🤖 AI Summary
This study addresses the tendency of large language models (LLMs) to reproduce stereotypes and cultural homogenization in cross-cultural content generation, often failing to authentically capture cultural specificity. Focusing on recipe generation as a testbed, the work presents the first systematic evaluation of multiple LLMs’ cross-cultural adaptability across varying cultural distances. Leveraging the GlobalFusion dataset, the assessment integrates cultural distance metrics, internal representation analysis, and ingredient provenance tracing. Results reveal no significant correlation between model outputs and cultural distance, minimal retention of cultural information in internal representations, and poor alignment between countries and their emblematic ingredients. These findings expose fundamental limitations in LLMs’ capacity for cultural representation, novelty judgment, and coherent integration of culturally specific elements.
📝 Abstract
Large Language Models (LLMs) are increasingly used to generate and shape cultural content, ranging from narrative writing to artistic production. While these models demonstrate impressive fluency and generative capacity, prior work has shown that they also exhibit systematic cultural biases, raising concerns about stereotyping, homogenization, and the erasure of culturally specific forms of expression. Understanding whether LLMs can meaningfully align with diverse cultures beyond the dominant ones remains a critical challenge. In this paper, we study cultural adaptation in LLMs through the lens of cooking recipes, a domain in which culture, tradition, and creativity are tightly intertwined. We build on the \textit{GlobalFusion} dataset, which pairs human recipes from different countries according to established measures of cultural distance. Using the same country pairs, we generate culturally adapted recipes with multiple LLMs, enabling a direct comparison between human and LLM behavior in cross-cultural content creation. Our analysis shows that LLMs fail to produce culturally representative adaptations. Unlike humans, the divergence of their generated recipes does not correlate with cultural distance. We further provide explanations for this gap.

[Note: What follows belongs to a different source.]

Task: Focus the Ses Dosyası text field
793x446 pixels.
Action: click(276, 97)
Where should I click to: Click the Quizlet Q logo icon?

We show that cultural information is weakly preserved in internal model representations, that models inflate novelty in their production by misunderstanding notions such as creativity and tradition, and that they fail to identify adaptation with its associated countries and to ground it in culturally salient elements such as ingredients. These findings highlight fundamental limitations of current LLMs for culturally oriented generation and have important implications for their use in culturally sensitive applications.